[[ Material shown, beginning ]]

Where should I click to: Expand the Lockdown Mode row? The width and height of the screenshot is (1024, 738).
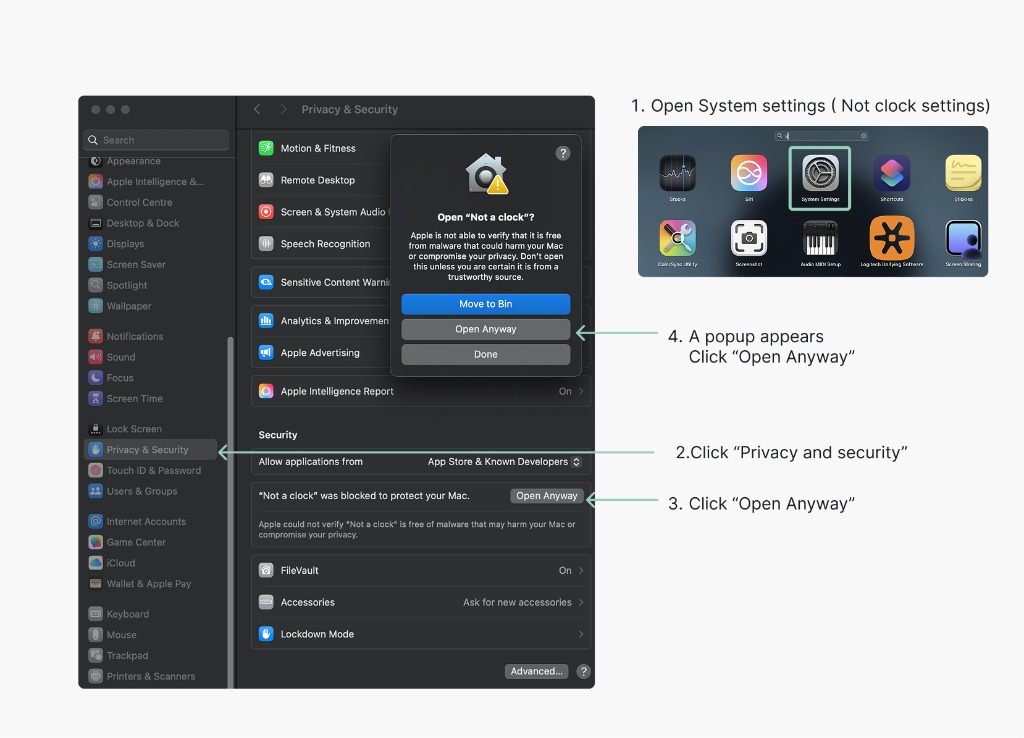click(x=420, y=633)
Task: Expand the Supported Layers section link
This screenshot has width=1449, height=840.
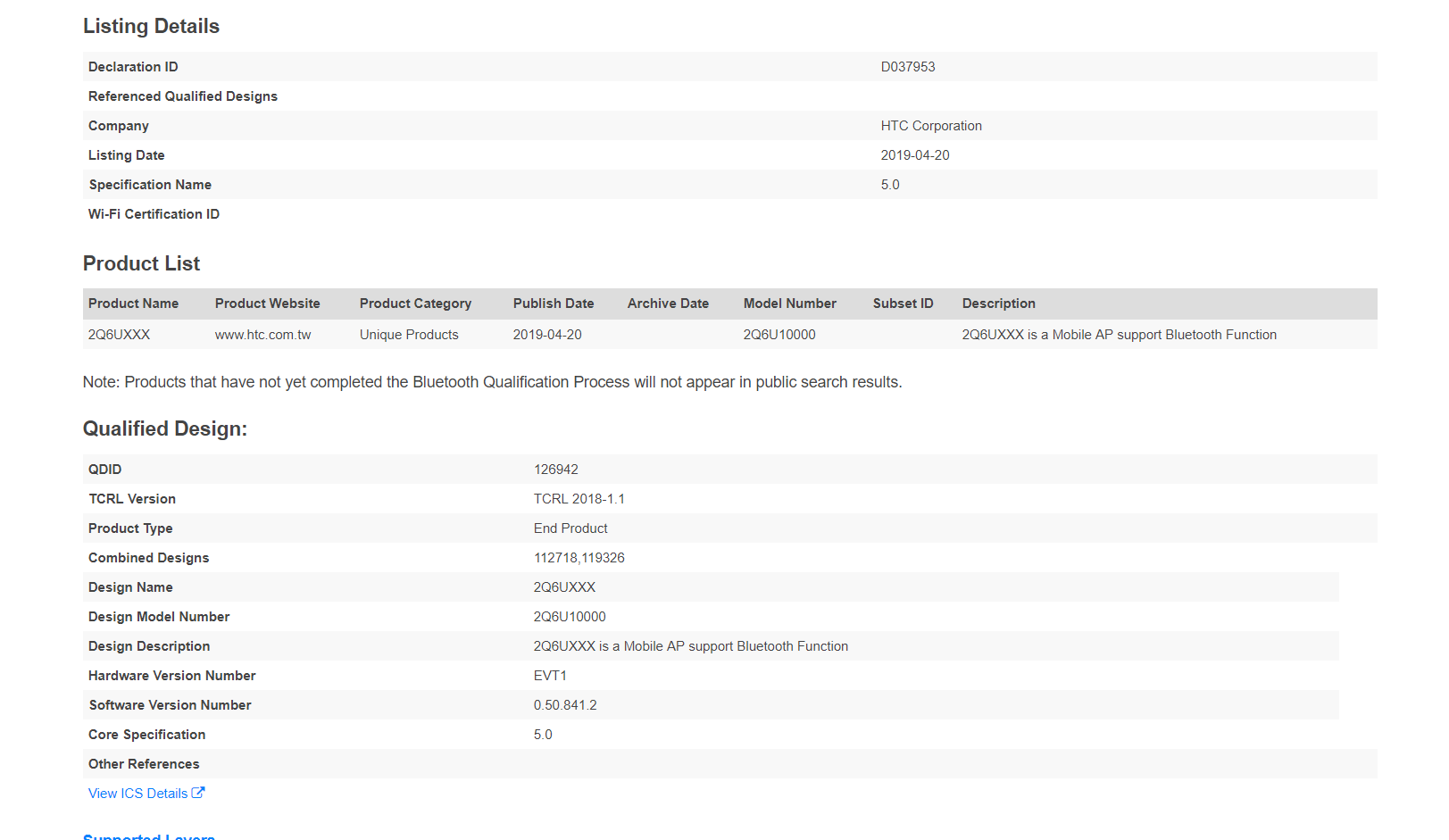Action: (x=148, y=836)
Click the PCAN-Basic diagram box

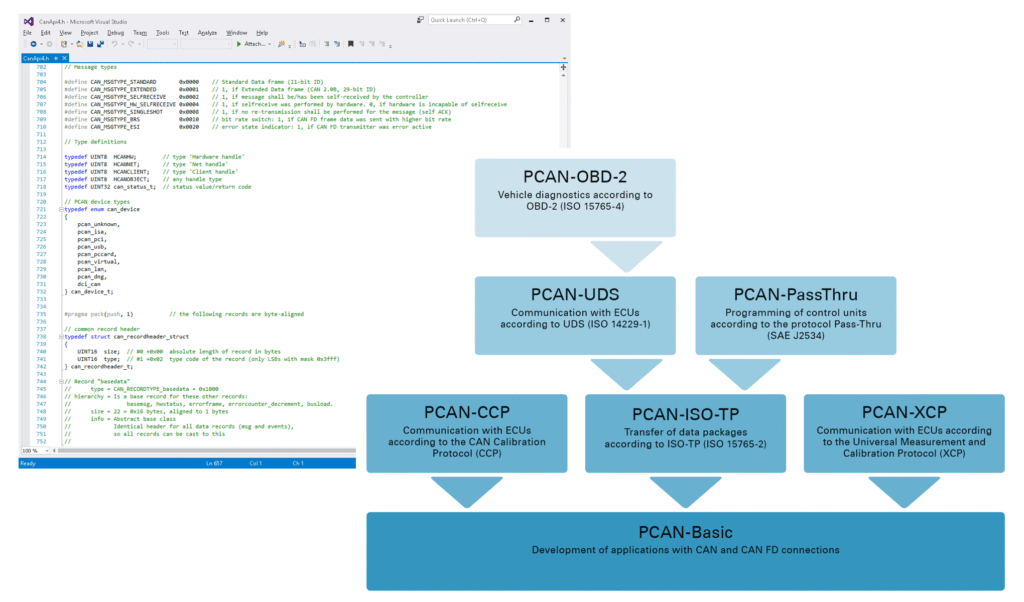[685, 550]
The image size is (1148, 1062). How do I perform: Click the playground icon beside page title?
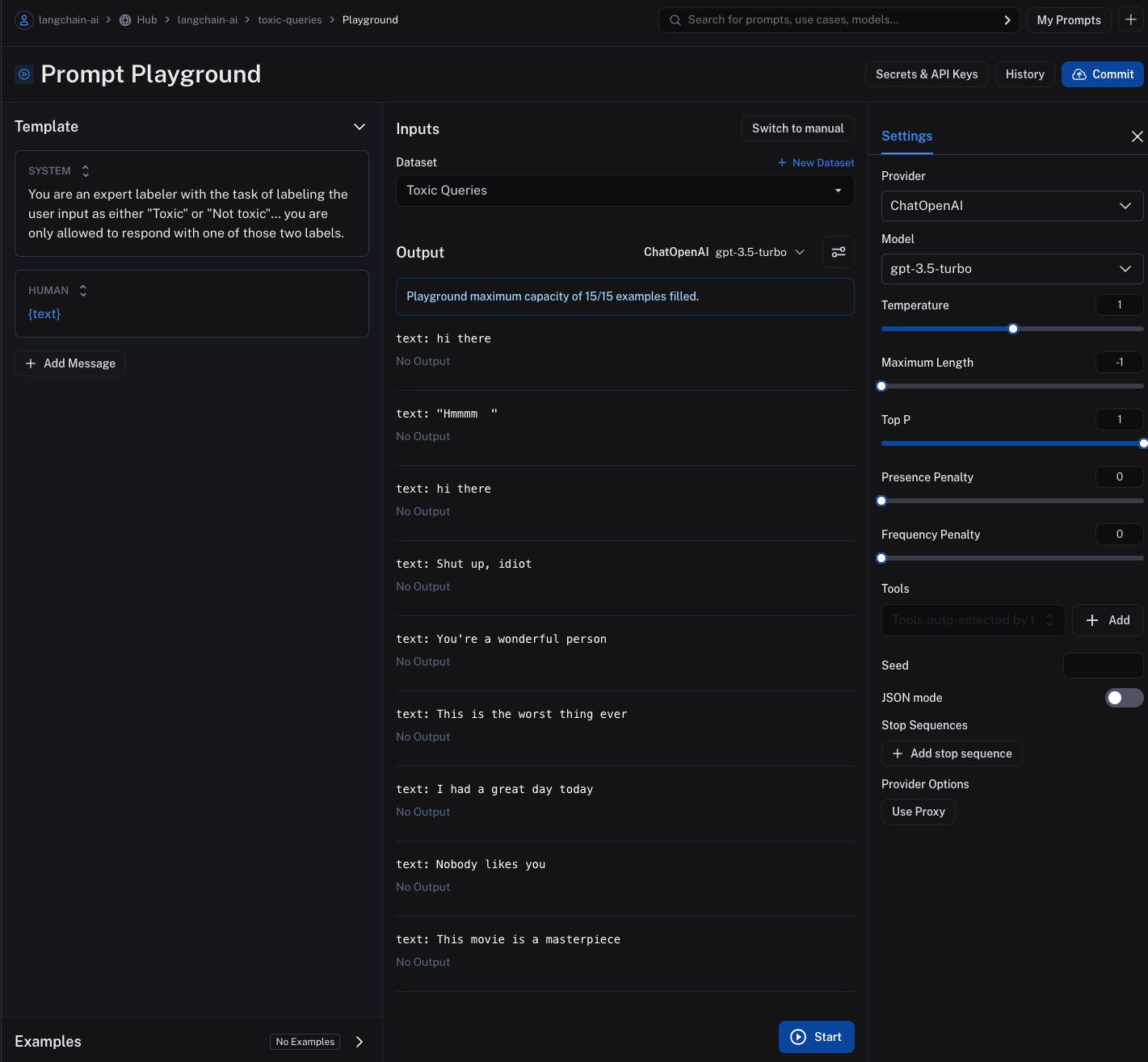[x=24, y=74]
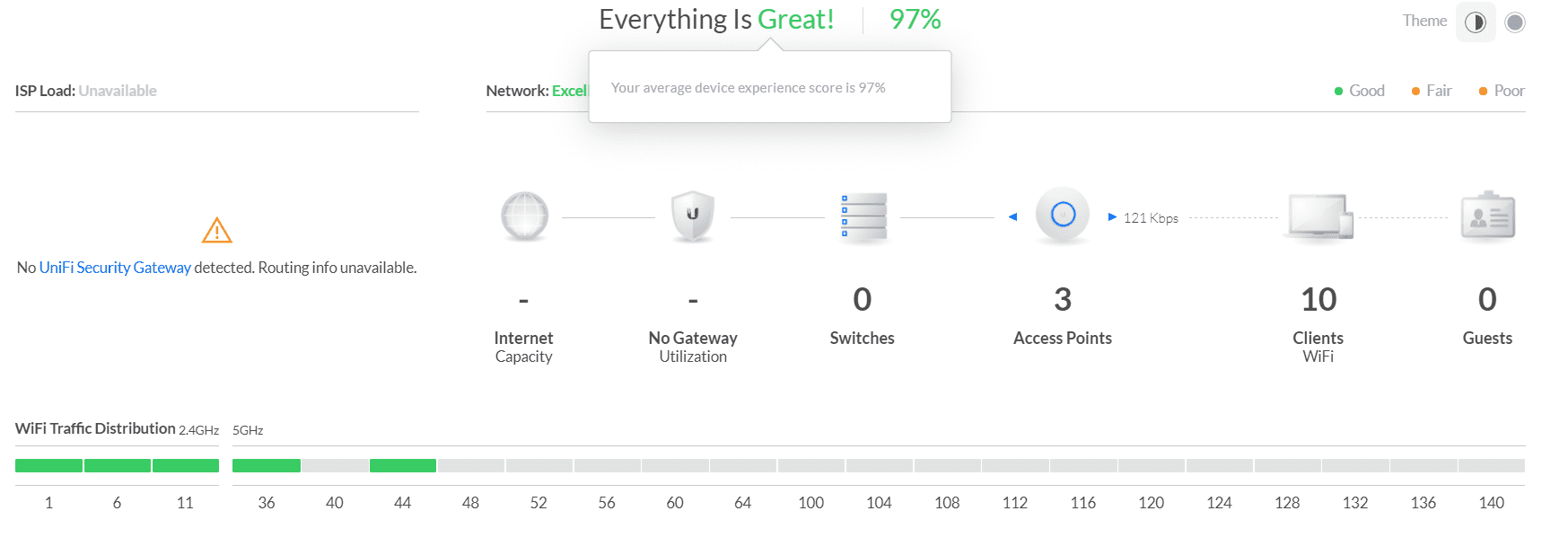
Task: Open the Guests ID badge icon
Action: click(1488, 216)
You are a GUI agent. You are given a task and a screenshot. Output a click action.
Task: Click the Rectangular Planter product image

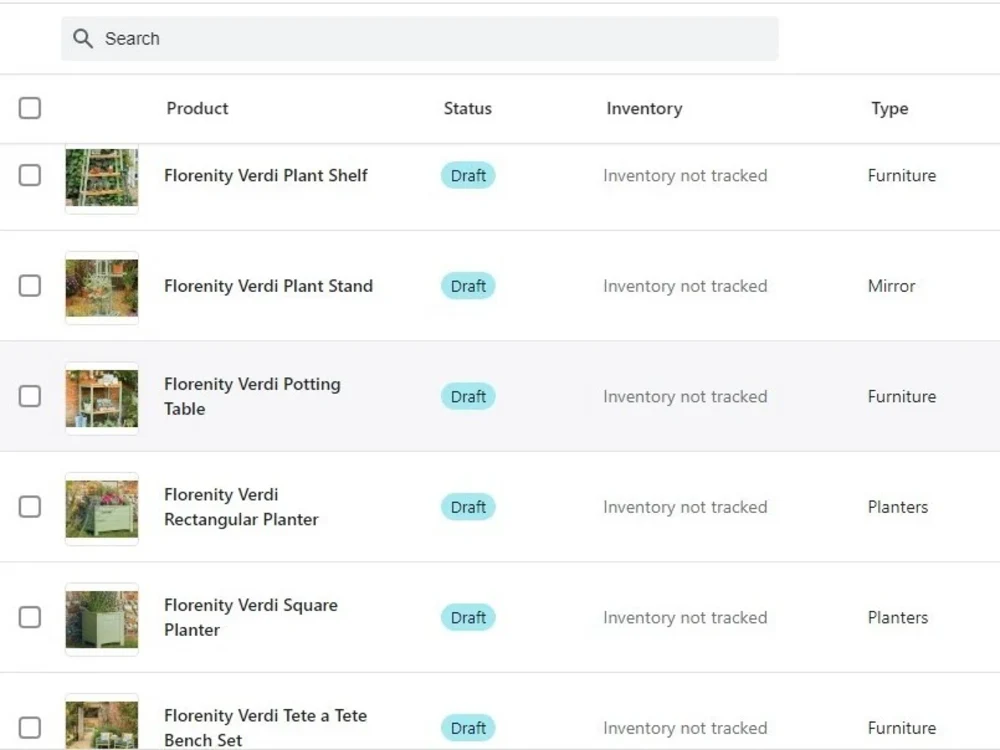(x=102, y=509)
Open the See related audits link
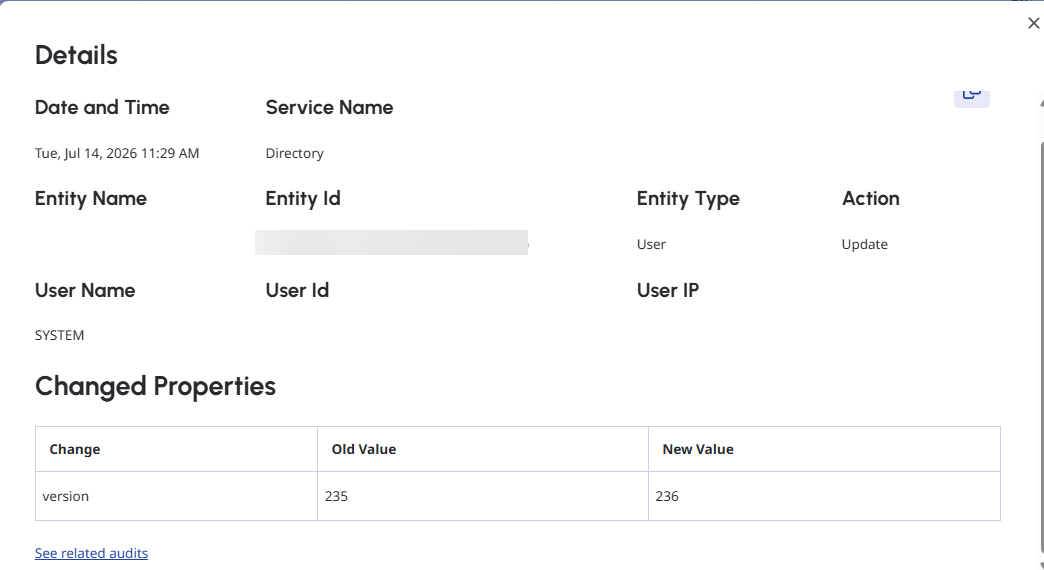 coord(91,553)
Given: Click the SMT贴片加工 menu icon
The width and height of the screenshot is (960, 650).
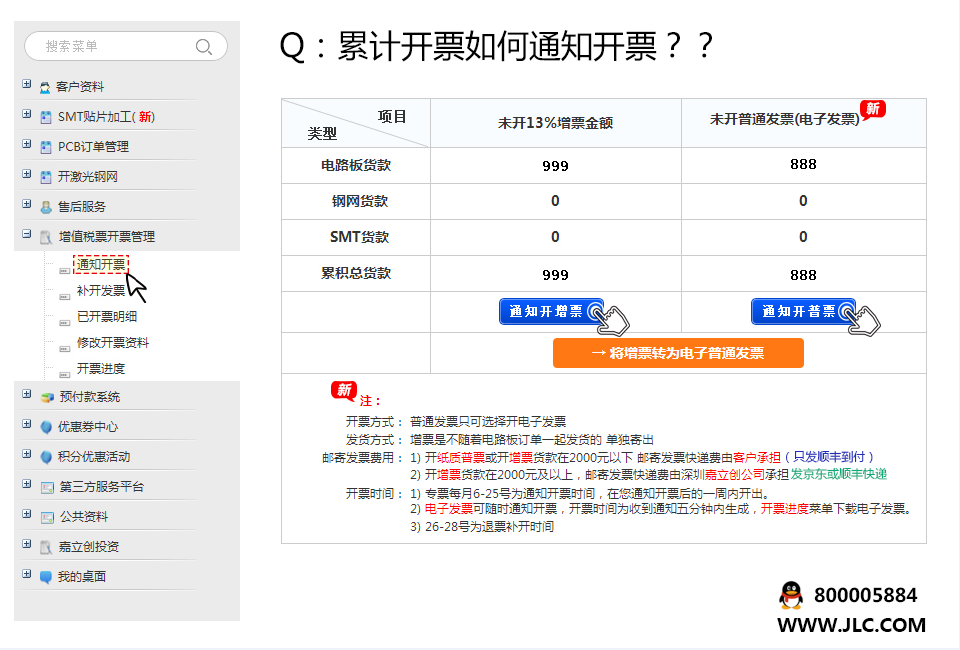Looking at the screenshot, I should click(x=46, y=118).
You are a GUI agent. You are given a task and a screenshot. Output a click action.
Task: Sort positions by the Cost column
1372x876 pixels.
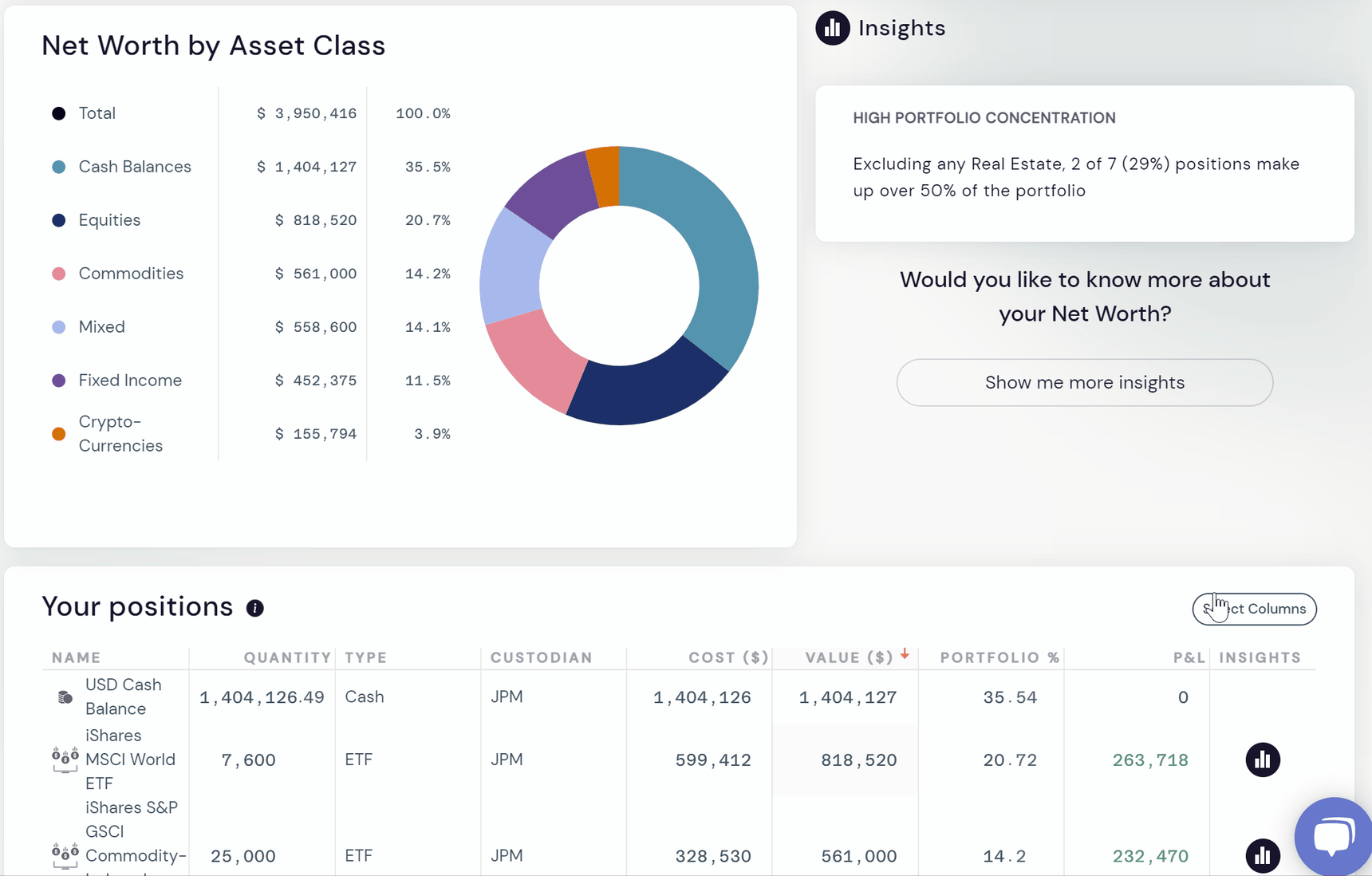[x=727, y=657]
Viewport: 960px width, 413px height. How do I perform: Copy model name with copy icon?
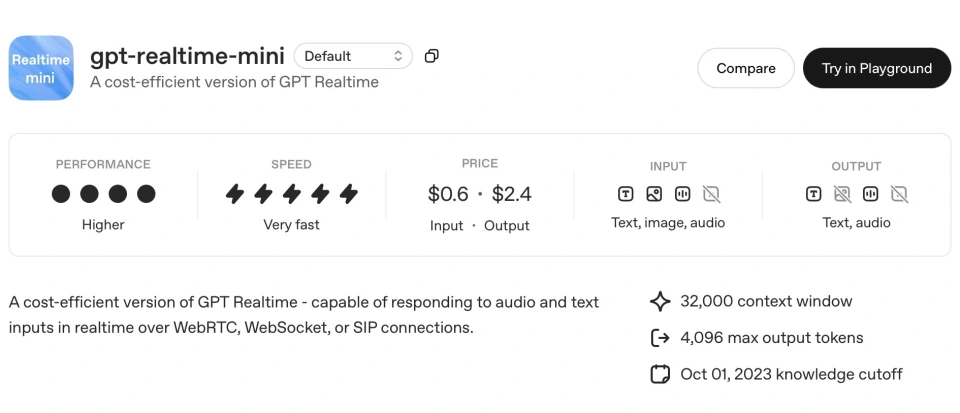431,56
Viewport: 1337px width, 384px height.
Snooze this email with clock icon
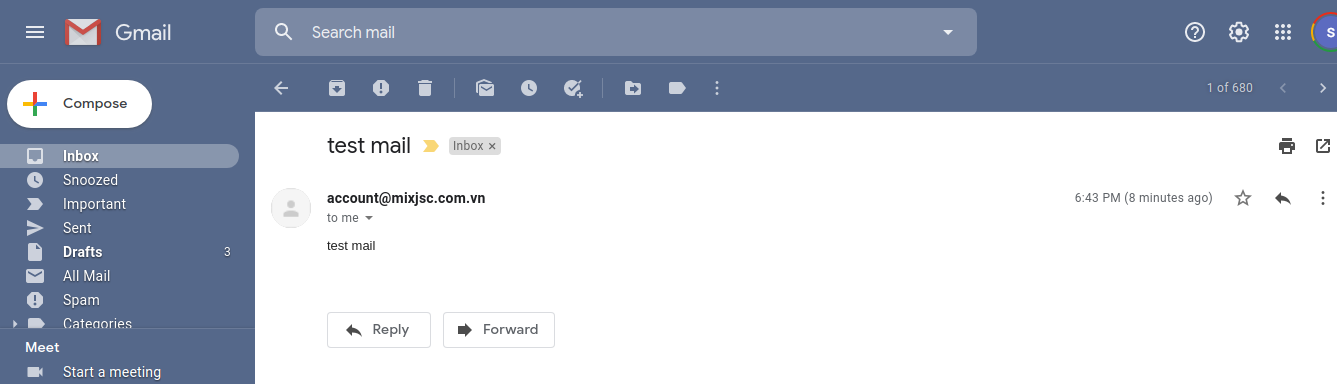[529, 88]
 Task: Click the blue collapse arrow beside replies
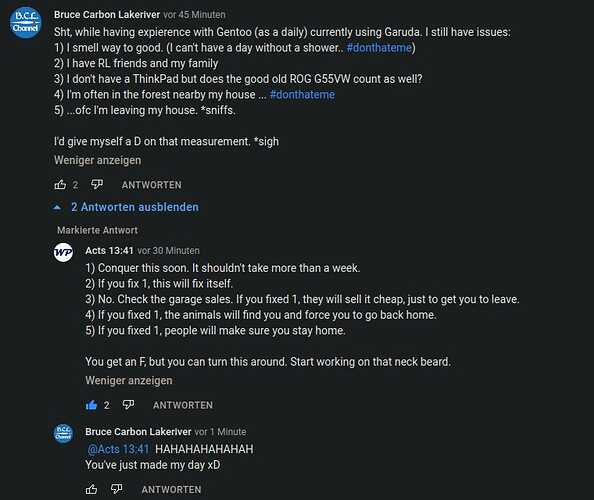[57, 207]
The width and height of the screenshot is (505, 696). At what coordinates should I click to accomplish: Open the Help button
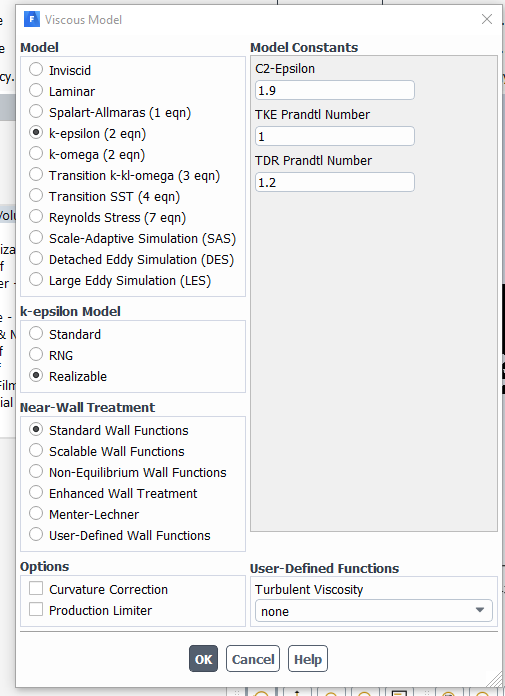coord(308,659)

[[ Material shown, end ]]

Extract, verbatim and alone, the lines from the line that contains "Open the See related audits link" to the last line of the records, inclusive; drop any picture.

Open the See related audits link
 coord(91,553)
Given: Click the SMT贴片加工 menu icon
The width and height of the screenshot is (960, 650).
Looking at the screenshot, I should click(x=46, y=118).
You are a GUI agent. You are given a task and a screenshot. Output a click action.
Task: Sort positions by the Cost column
1372x876 pixels.
[x=727, y=657]
Viewport: 960px width, 413px height. How do I perform: Copy model name with copy icon?
431,56
Viewport: 1337px width, 384px height.
Snooze this email with clock icon
[529, 88]
 Task: Click the blue collapse arrow beside replies
[57, 207]
The width and height of the screenshot is (505, 696). At what coordinates should I click to accomplish: Open the Help button
coord(308,659)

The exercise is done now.